Krishna: How will a decision be made about who wins?
Sarah: The proposals have been selected by an expert group and have now been launched to the public for a vote off.
In addition to the public vote, the panel will select a number of projects that deserve special recognition.
These winning projects will be called “Expert Picks” and will be announced at the end of the public voting process. The proposals with the most votes win funding for their project.
Krishna: What difference could it make to your work and people in Ireland if the Irish Heart Foundation won this award?
Sarah: There is the potential for a campaign in Ireland to save lives and save the State money. Up to 550 strokes a year could be prevented through this awareness campaign and improved treatment and management of AF.

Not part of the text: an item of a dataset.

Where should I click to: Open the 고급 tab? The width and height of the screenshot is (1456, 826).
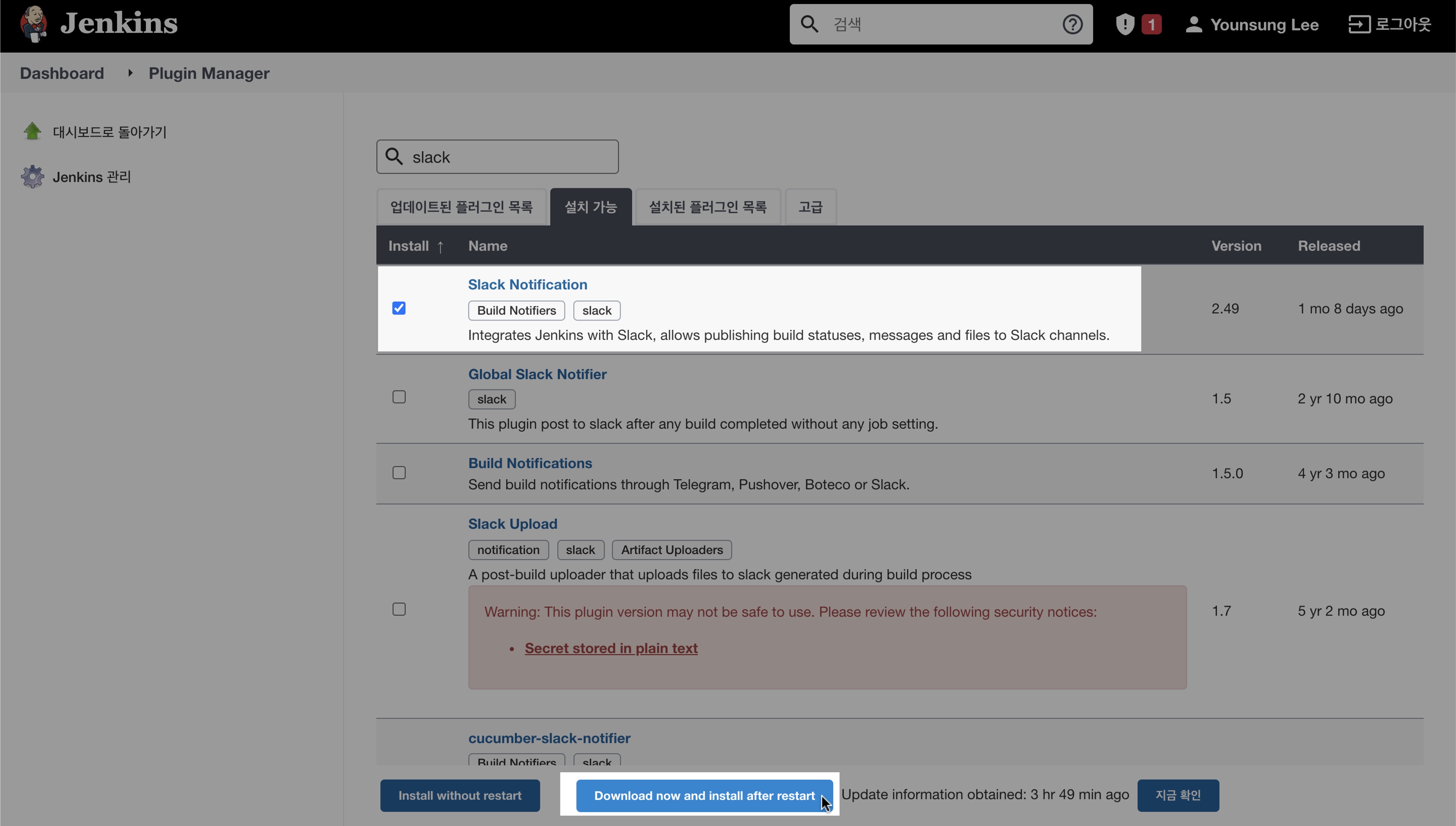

Currently, many people with AF in Ireland go untreated. We believe that greater awareness of AF in Ireland would greatly increase the number of people who will seek help for their condition, significantly reducing their risk of stroke.
Krishna: What do people need to do to help you with your entry?
Sarah: We are asking you and your readers to support the Irish Heart Foundation by voting online for our atrial fibrillation project.
Simply follow the link below and VOTE. https://www.heartofstroke.com/truthaboutafibinireland
Krishna: Where can people go to on your site to find out more about the condition?
Krishna: What Twitter hashtag will you use to build awareness about the campaign?
Sarah: We would love people to share and talk about the campaign using the hash tag #100K4Stroke – and please don’t forget to vote!
And you can follow the Irish Heart Foundation stroke Action camapign on Twitter @StrokeAction.
Krishna: Thanks so much Sarah for giving us a sense of the programme and why the public vote for your submission would make such a difference to people in Ireland.